WORK REQUEST:
With pictures excluded, copy word for word the lines in the data below from the line containing "The width and height of the screenshot is (760, 456)." through the line containing "Click the material picker pin icon".

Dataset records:
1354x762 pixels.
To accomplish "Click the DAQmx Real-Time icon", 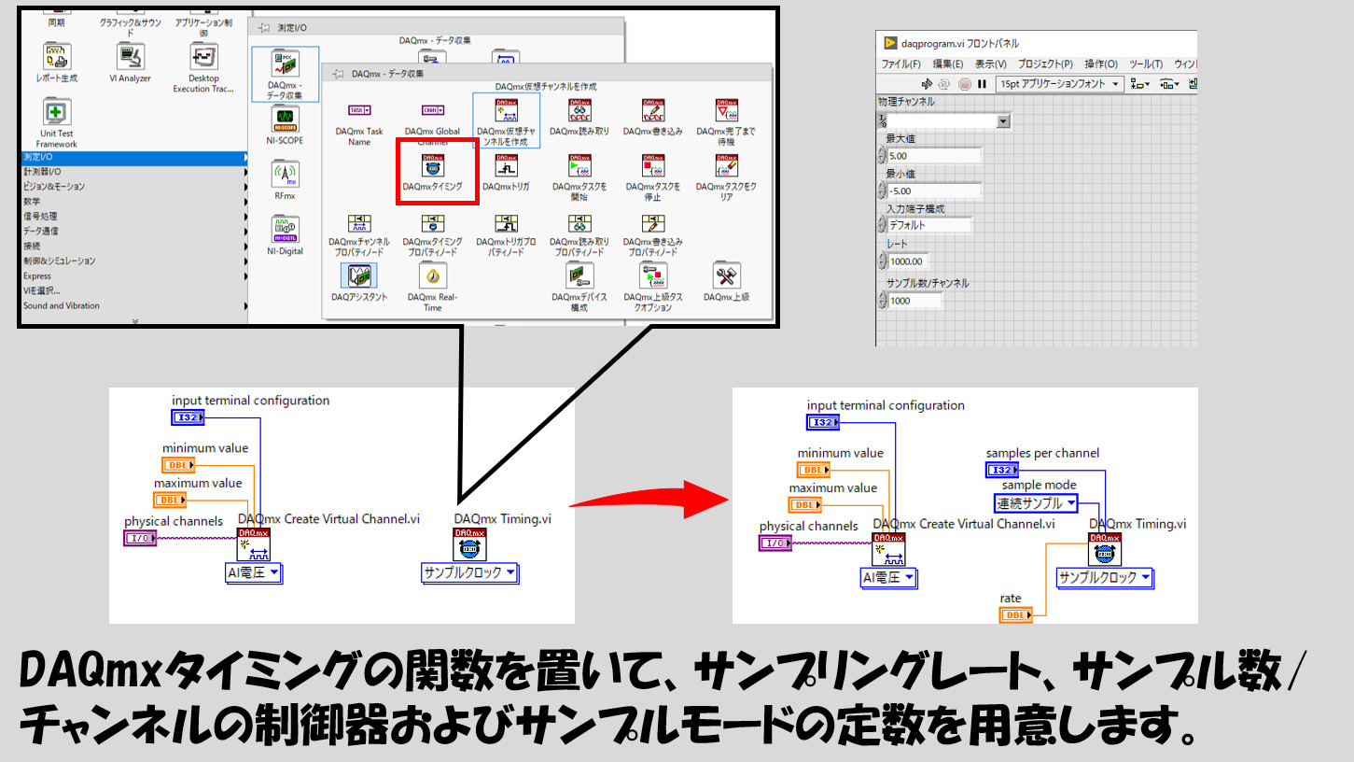I will pyautogui.click(x=433, y=277).
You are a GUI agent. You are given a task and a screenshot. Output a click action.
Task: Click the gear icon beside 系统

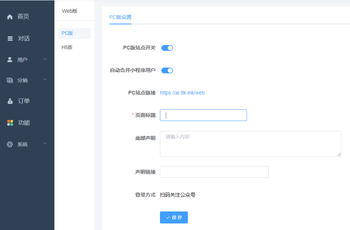(9, 144)
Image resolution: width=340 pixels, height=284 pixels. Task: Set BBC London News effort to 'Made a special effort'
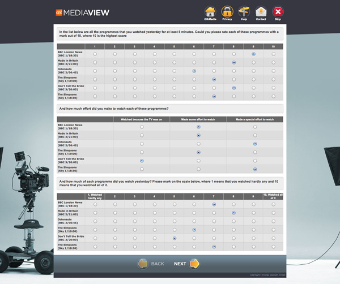pos(255,127)
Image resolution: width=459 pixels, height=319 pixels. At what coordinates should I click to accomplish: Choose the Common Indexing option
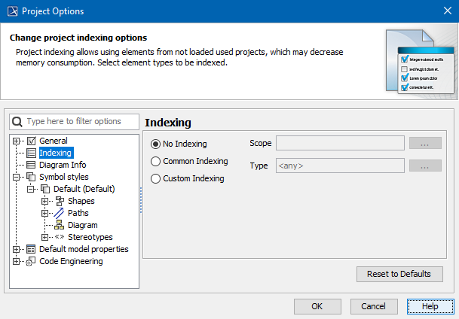click(156, 161)
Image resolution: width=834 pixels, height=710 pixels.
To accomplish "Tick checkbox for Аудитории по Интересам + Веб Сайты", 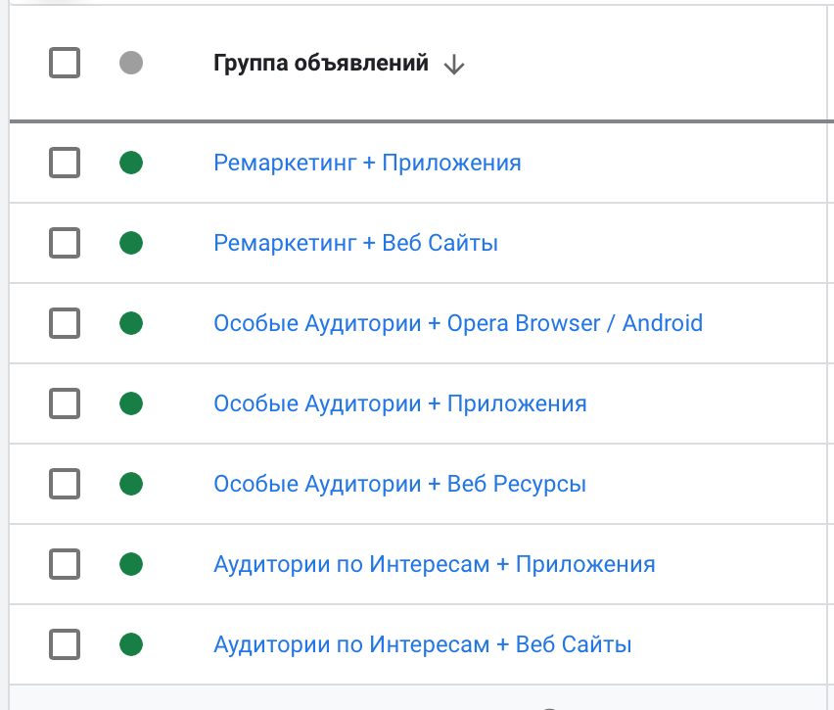I will click(x=65, y=644).
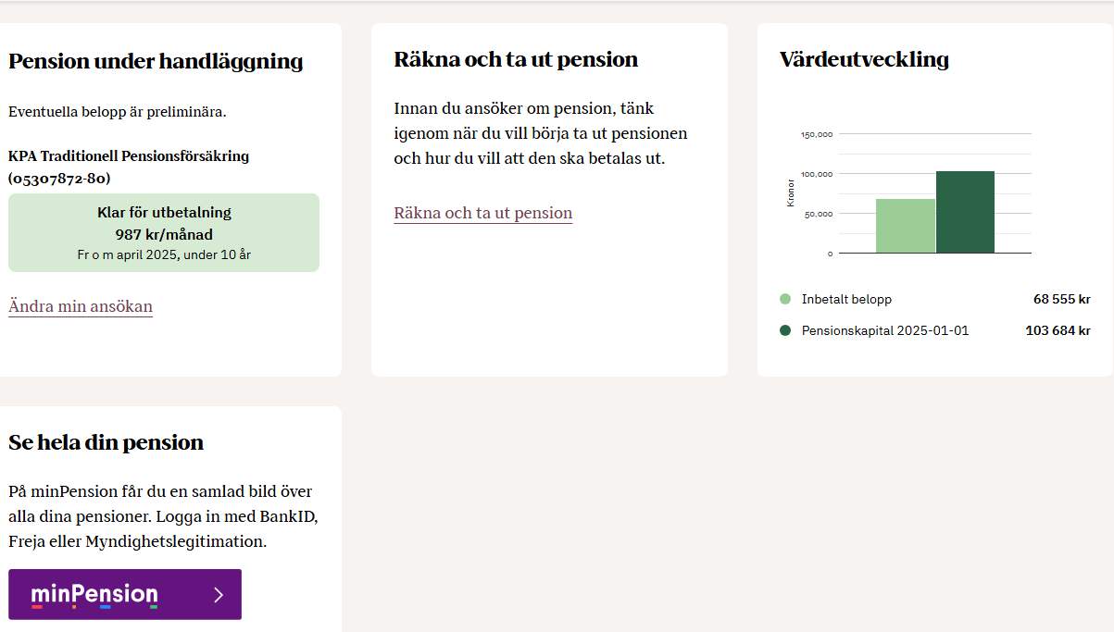This screenshot has width=1114, height=632.
Task: Click the light green Inbetalt belopp legend dot
Action: [785, 299]
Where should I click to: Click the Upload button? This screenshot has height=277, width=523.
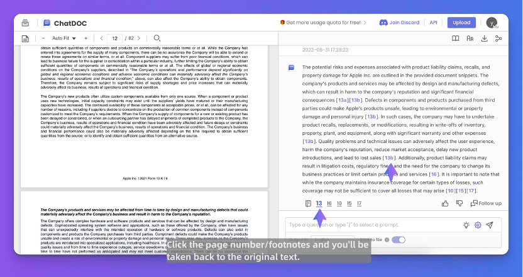click(x=461, y=23)
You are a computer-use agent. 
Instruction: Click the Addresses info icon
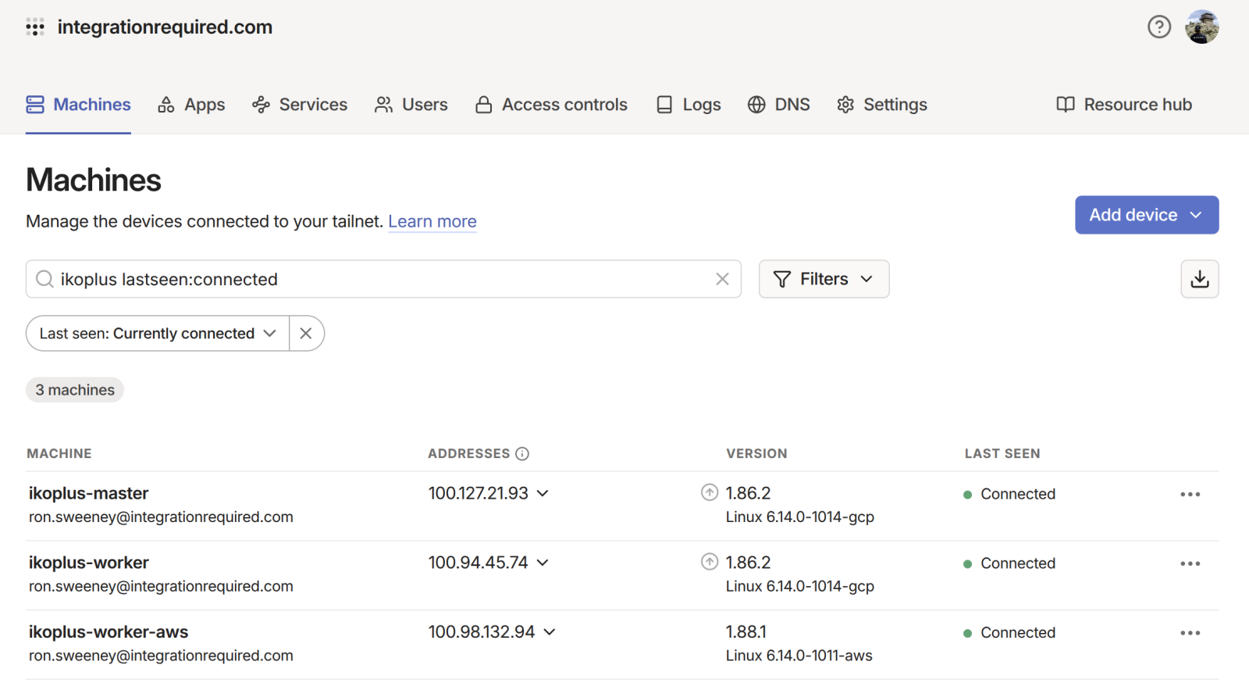(x=522, y=454)
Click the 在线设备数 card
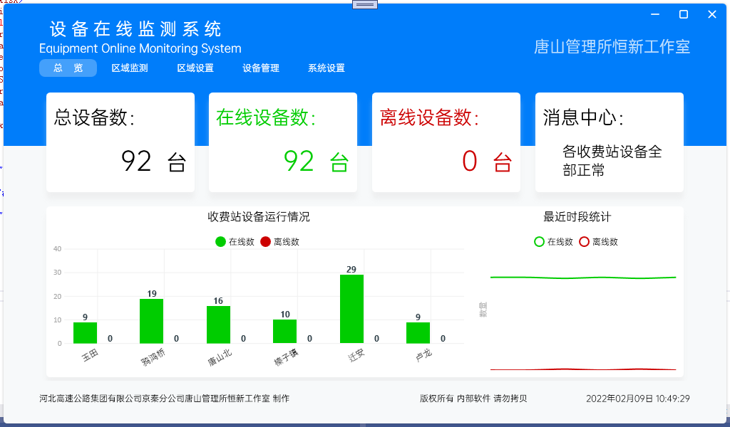The image size is (730, 427). click(x=283, y=142)
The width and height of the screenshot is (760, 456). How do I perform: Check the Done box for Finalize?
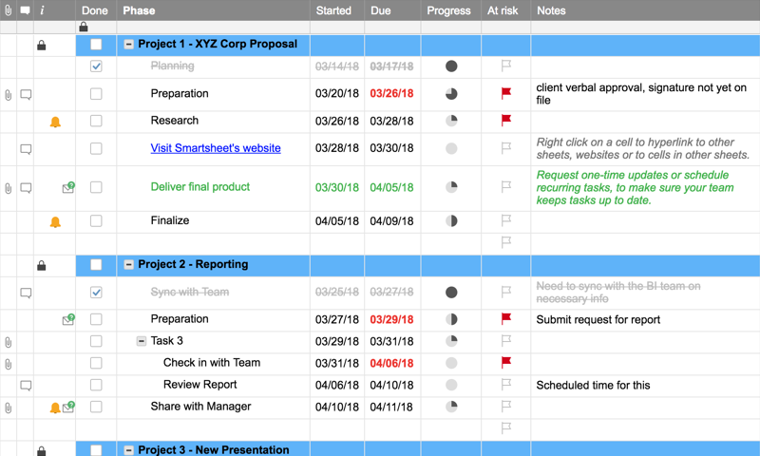96,220
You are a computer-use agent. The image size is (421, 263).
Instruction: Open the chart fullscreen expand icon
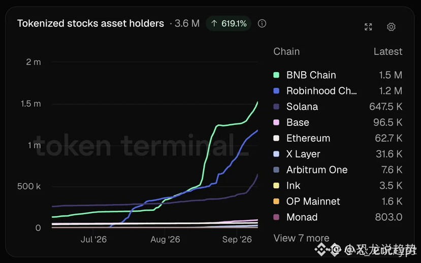click(x=368, y=27)
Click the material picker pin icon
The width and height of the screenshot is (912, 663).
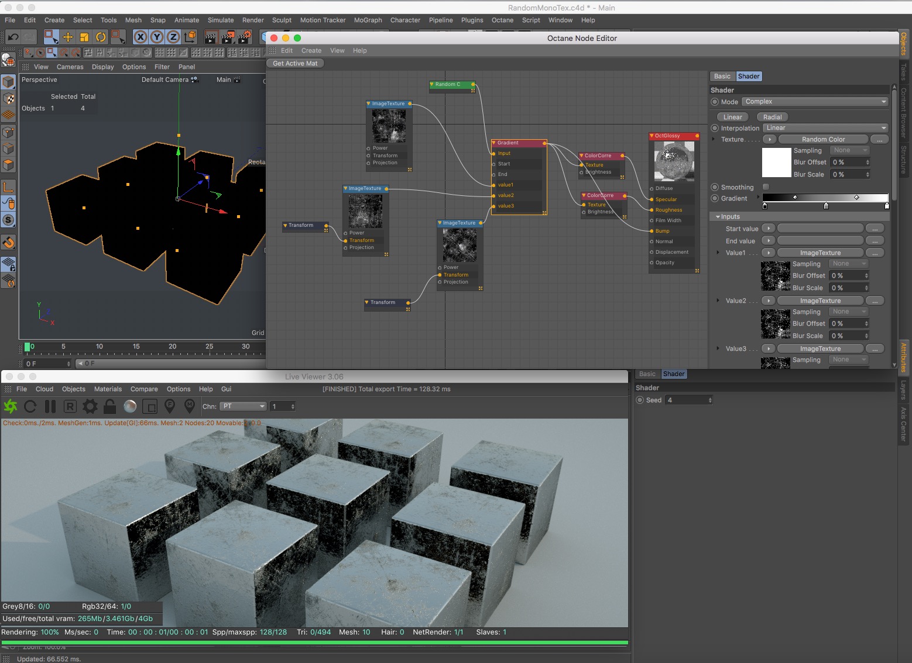(x=189, y=406)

SOLUTION TO THE EXERCISE:
The width and height of the screenshot is (760, 456). How do I perform: Check the Done box for Finalize?
96,220
You are a computer-use agent. The image size is (421, 263).
Instruction: Open the chart fullscreen expand icon
click(x=368, y=27)
Click the material picker pin icon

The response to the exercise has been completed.